Commentary by Eoin Treacy

Trading Foreign Securities in Local Currencies

Thanks to a subscriber for this piece from Charles Schwab that may be of interest to subscribers. Here is a section
Sam Prather's latest investing idea came to him literally off the beaten path. On a recent off-roading excursion in the Mojave Desert, he stopped his pickup truck in front of a mining operation.

“The mine was very active,” recalls Sam, 58, a retired engineering executive and venture capitalist from Los Gatos, Calif. “There was quite a bit of security around it, meaning they were protecting something valuable.
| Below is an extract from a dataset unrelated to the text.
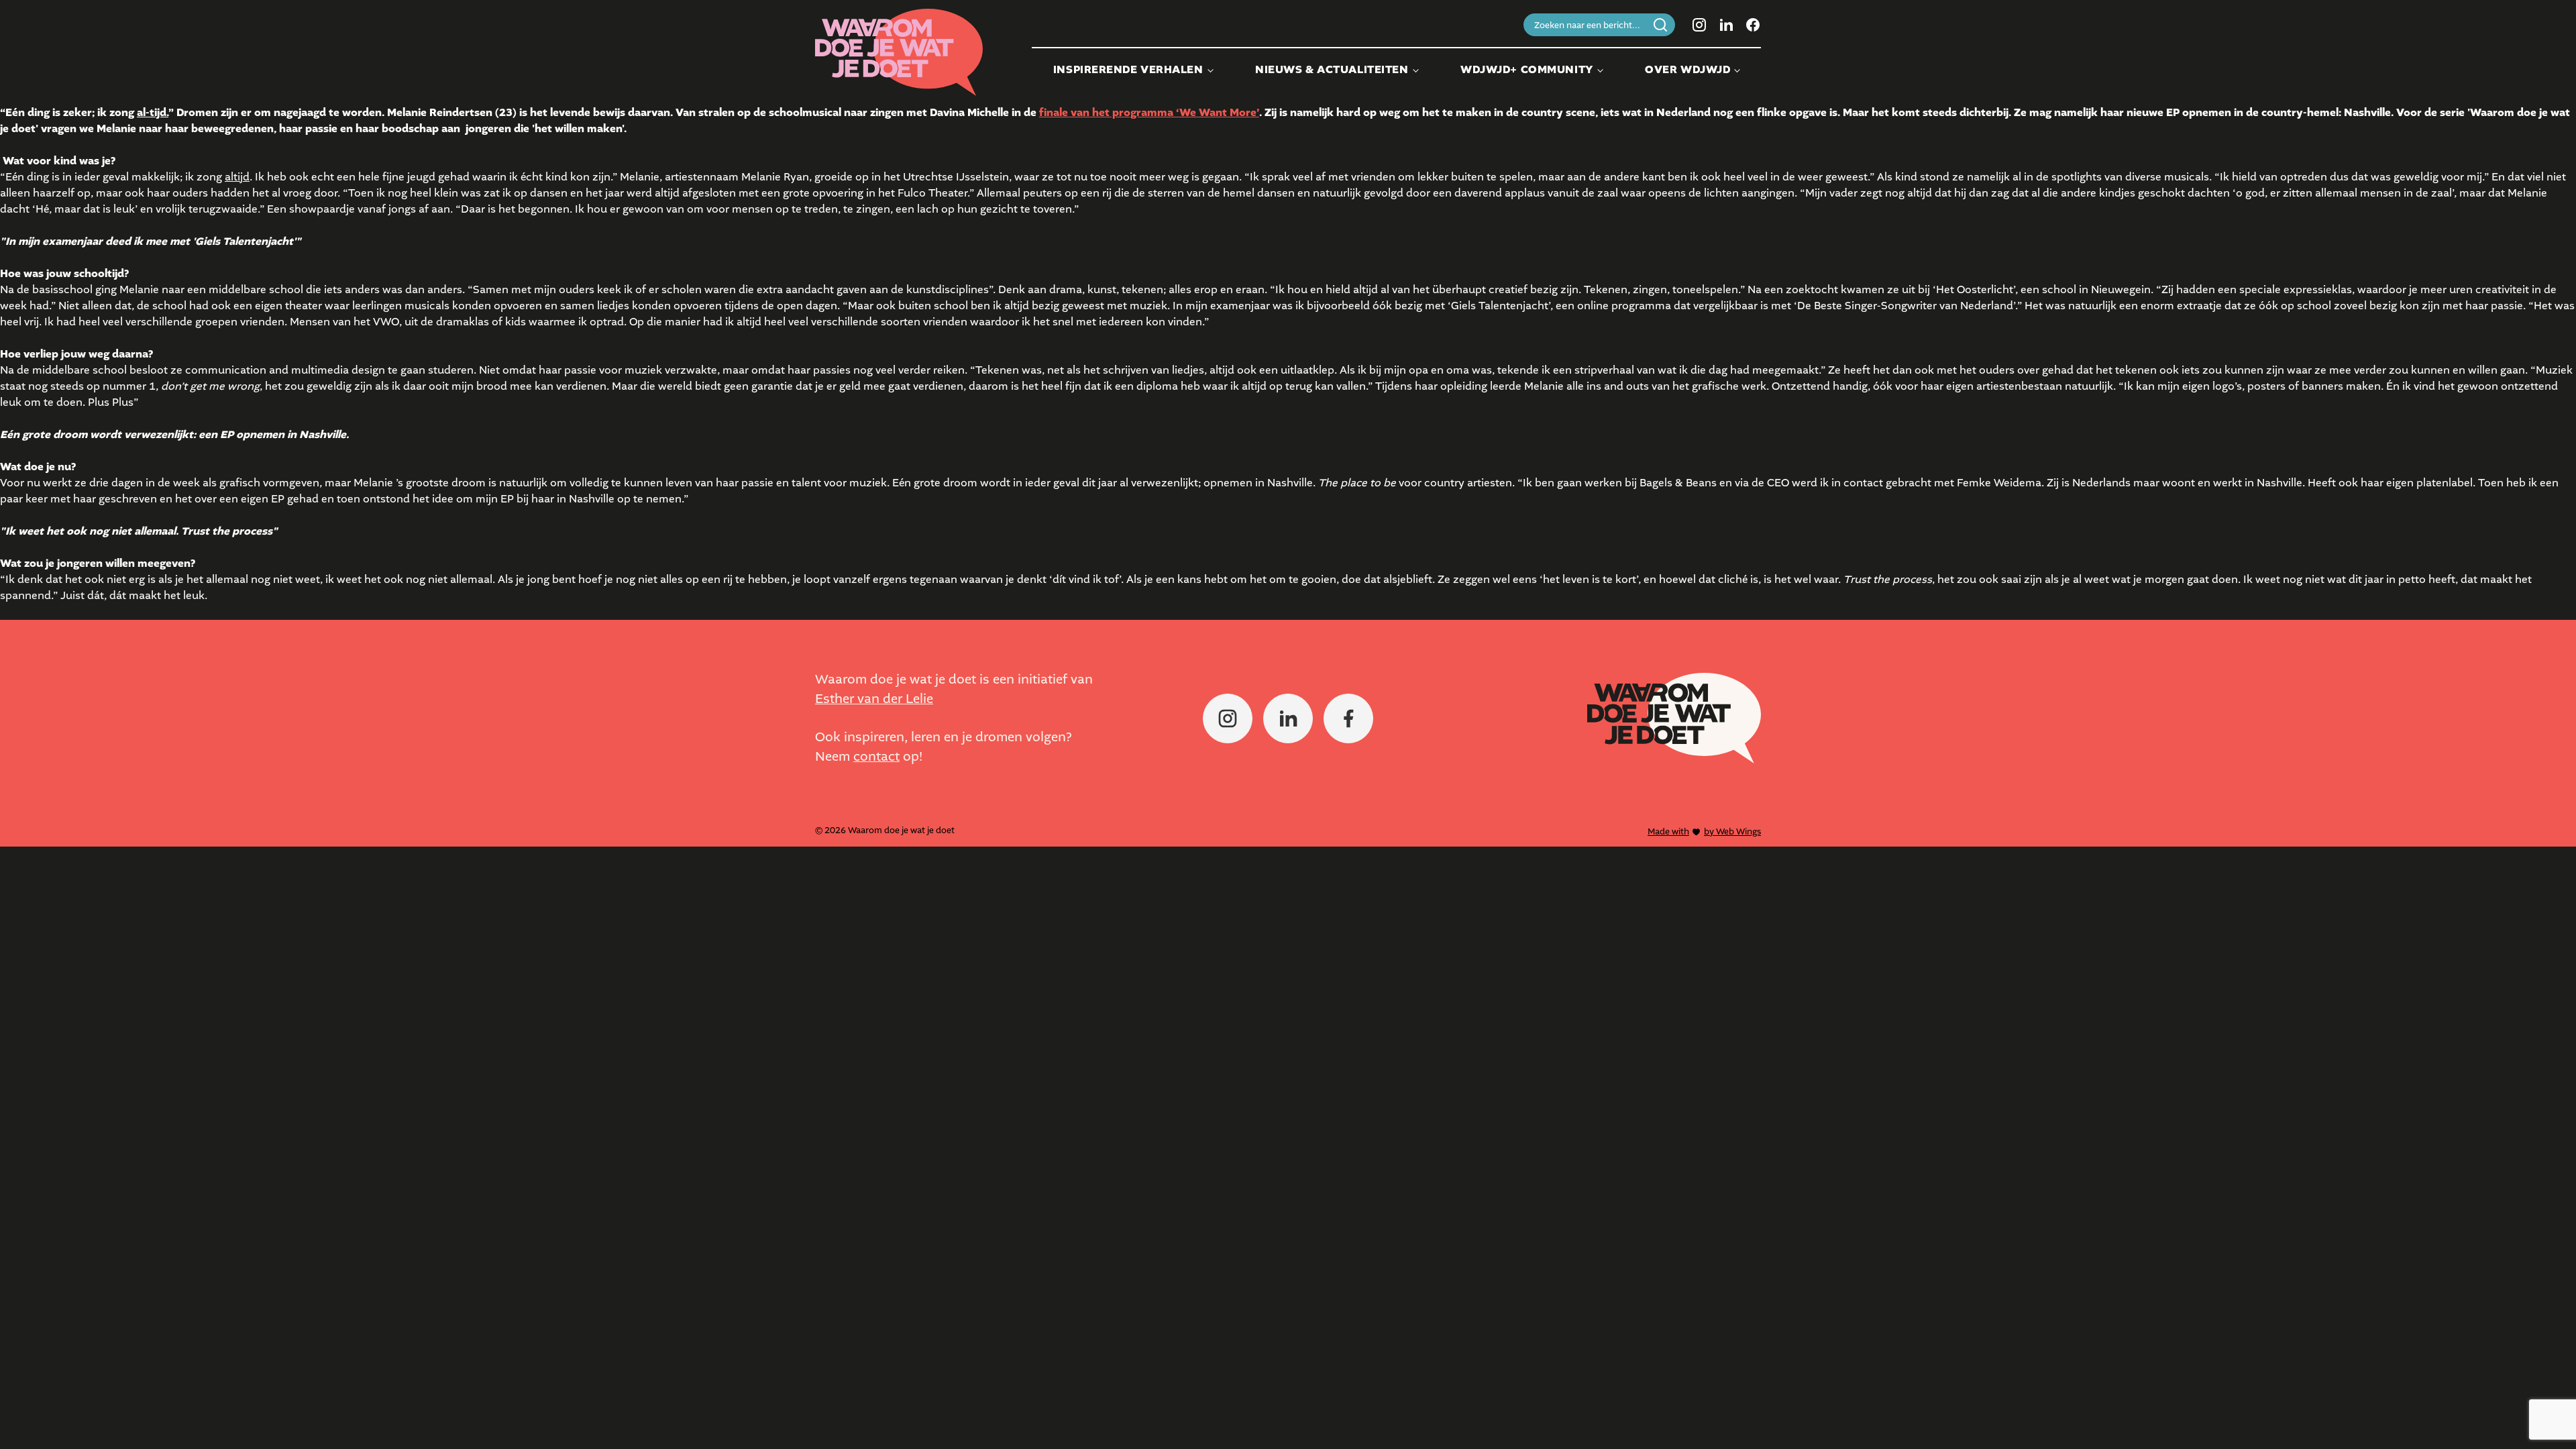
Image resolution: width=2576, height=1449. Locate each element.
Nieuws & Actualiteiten (1331, 69)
It got me curious.”

Sam discovered that the mine's owner was a European company that used hectorite to make a specialty product to keep antiperspirants from staining clothes. The company had American Depositary Receipts (ADRs) available to purchase, but they were very lightly traded. So Sam used his Schwab Global Account to buy shares of the company directly over the London Stock Exchange using British pounds.

Eoin Treacy's view Sam regaled the dinner table at the Contrary Opinion Forum last October with his tale of off-roading in the desert. When he and his brother came across a watered road their curiosity was pricked and they followed it to its origin. What they found was a well-fortified facility with nothing to tell the casual observer what was behind the fence. After some research and a number of phone calls they found the name of the company that owns the facility and what it mines.
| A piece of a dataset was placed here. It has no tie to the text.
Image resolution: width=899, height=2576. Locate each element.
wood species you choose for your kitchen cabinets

Hectorite is a relatively rare mineral and is named after the town it was first discovered near in California's San Bernardino County. Some of its primary uses are as an ingredient that reduces the tendency of antiperspirant to stain clothes. It also has uses in the oil and gas drilling industry. Here is a link to a presentation from Elementis, the company Sam told his story about, detailing the advantages of Hectorite over Bentonite.

Elementis has a market cap of £1 billion, a P/E of 15.23 and dividend yield of 2.1%. The share found support in the region of the 200-day MA from late January and a sustained move below it would be required to question medium-term scope for continued higher to lateral ranging.